A significant number of Saskatchewan veterinarians have been silent in the face of suspected animal abuse, according to a survey from the province’s regulator for vets.
About 77 per cent of vets and veterinary technicians have suspected animal cruelty, according to the Saskatchewan Veterinary Medical Association (SVMA) survey released in January. About 15 per cent said it’s possible they’ve encountered an abused animal.
Despite the vast majority of animal health-care workers having suspected abuse, survey results show only 58 per cent have reported a suspicion to an animal protection agency.
Saskatchewan’s Animal Protection Act was updated in 2018 to make it mandatory for veterinarians to report suspected cruelty. About 12 per cent of survey respondents were not aware of the change in legislation.
The SVMA survey highlighted several reasons why vets and techs haven’t reported suspected cruelty, including fear of repercussions on their clinics, uncertainty about whether an animal was abused and discouragement from employers.

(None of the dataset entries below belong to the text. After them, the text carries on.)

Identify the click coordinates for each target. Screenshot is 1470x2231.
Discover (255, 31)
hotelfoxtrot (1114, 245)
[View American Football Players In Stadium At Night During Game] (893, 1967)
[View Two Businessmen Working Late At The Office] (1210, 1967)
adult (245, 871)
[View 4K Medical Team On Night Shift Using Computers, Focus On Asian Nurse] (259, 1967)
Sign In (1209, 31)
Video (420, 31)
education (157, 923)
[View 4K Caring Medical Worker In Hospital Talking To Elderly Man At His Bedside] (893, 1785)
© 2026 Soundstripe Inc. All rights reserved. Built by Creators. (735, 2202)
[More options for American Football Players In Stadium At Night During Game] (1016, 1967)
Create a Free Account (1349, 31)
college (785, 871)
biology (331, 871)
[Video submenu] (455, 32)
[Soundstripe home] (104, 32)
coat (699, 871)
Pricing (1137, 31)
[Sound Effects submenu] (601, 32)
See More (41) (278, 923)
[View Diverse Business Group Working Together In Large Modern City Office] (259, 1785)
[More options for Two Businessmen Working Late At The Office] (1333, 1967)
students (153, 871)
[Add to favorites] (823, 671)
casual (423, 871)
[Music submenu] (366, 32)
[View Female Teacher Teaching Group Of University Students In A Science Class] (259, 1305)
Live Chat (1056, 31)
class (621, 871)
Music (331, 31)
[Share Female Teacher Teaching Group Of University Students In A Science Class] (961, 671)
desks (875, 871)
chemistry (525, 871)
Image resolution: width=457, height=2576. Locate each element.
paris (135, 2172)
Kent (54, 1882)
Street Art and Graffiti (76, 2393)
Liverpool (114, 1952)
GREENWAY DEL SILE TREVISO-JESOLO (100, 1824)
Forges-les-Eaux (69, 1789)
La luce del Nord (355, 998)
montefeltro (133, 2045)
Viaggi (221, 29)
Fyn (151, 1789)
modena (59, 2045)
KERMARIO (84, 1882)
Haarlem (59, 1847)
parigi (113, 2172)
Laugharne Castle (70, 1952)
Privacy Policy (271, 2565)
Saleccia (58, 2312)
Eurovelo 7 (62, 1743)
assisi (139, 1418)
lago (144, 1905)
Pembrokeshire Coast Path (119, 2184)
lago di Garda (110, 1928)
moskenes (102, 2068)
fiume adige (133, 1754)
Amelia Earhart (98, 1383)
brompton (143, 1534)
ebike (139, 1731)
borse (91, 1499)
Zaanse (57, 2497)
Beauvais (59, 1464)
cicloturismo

Woodsworth said she regrets failing to report animal cruelty early in her 12-year career.
“It was our ethical obligation,” she said.
“I wish that I’d been in a situation where I felt more confident to stand behind what I felt my professional ethics were telling me to do, as opposed to … what might have been most comfortable for the folks who were managing and running the practices I worked for.”
Vets worry reporting a suspicion could garner negative attention from the community or take a toll on their practices’ bottom line, according to the survey.
Woodsworth said veterinarians can fall back on their professional ethics and the Animal Protection Act.
“If you’re reporting something in good faith, particularly when your professional bylaws and when the legislation in the province tells you you must as a professional… no judge is going to say you did something wrong,” she said.
For many animal health-care professionals, the investigation process is shrouded with uncertainty. Fifty-seven per cent of survey respondents said they don’t feel confident in their understanding of the process.
Many worry it will take a toll on their clients, Woodsworth said.
“Veterinarians are afraid of reporting. They’re afraid of what might happen to the people at the end of the day,” she said, highlighting the potential trauma associated with having a pet seized by animal protection services.
Dennis Will, the chair of the SVMA’s animal welfare committee, noted prosecution is rare. The SVMA says 98 per cent of investigations are dealt with through education and compliance checks.
The SVMA is working hard to clear up any questions animal health-care workers have about the reporting and investigation processes.
The association started hosting continuing education sessions across Saskatchewan prior to the 2018 amendment to the Animal Protection Act.
“If we can raise awareness, then there will be less animals that will be treated inhumanely and … there will be more cases coming forward,” Wills said.
“I’m very hopeful for the future.”
Woodsworth said during vet school, she didn’t receive any formal training on identifying or reporting animal cruelty. Now, the Western College of Veterinary Medicine is updating its curriculum to improve animal welfare education.
“That’s going to be a good way to kind of get people … more comfortable with the idea of reporting and more comfortable with what happens when a report is made,” she said, “and that … you’re not really kicking your clients in the butt and that it’s not going to ruin your bottom line.”
The survey results, as published by the SVMA, did not contain information about the methodology or margin of error or equivalent. The SVMA said roughly 150 veterinarians and technicians took part in the survey.